> **Work required**
Lines from the one containing "The width and height of the screenshot is (500, 521)." through the end of the data are to be returned exactly, and no others.

> **Records**
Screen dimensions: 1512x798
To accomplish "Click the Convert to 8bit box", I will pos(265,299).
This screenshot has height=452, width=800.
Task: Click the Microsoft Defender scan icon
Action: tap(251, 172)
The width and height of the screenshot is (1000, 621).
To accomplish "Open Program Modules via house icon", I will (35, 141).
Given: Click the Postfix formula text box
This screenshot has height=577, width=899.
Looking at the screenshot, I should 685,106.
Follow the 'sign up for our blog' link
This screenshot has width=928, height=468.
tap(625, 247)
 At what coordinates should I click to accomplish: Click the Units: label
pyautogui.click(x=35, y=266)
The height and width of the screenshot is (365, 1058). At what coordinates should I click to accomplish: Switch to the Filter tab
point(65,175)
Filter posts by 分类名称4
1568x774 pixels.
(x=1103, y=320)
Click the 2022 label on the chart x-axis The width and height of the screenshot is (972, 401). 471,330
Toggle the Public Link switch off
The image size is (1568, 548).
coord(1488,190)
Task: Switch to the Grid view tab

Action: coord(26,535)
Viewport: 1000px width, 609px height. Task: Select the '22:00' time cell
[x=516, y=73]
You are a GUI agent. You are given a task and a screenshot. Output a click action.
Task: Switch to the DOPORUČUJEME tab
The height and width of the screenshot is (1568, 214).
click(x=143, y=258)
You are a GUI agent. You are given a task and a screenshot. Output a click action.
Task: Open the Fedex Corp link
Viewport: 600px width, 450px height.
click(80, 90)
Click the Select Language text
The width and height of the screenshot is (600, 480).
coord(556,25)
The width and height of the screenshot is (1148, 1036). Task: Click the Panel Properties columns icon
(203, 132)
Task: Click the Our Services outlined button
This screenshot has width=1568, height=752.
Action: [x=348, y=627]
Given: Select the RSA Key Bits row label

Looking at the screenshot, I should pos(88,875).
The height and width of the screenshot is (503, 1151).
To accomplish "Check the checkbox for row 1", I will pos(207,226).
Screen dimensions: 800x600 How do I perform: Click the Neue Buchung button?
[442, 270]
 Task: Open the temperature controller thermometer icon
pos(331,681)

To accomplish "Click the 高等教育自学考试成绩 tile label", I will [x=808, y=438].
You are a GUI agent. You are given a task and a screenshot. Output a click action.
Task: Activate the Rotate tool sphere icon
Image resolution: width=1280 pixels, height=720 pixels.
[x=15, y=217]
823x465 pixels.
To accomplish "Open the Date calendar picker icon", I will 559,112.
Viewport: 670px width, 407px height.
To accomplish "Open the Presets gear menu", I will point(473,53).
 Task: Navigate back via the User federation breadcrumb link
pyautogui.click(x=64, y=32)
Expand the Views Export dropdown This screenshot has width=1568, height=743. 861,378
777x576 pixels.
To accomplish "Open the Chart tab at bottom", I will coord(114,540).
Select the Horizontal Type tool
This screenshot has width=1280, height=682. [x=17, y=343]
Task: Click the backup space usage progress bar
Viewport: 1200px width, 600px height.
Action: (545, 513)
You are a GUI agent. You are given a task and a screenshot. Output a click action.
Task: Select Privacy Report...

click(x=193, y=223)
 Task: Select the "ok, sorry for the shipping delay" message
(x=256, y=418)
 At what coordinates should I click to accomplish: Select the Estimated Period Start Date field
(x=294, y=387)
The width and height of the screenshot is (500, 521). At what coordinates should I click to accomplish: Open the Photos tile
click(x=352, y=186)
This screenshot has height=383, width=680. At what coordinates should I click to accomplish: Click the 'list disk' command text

> **Task solution**
The width and height of the screenshot is (500, 521). At what coordinates should I click to accomplish: Open the Photos tile
click(x=352, y=186)
This screenshot has height=383, width=680. At what coordinates should I click to accomplish: Click the 'list disk' command text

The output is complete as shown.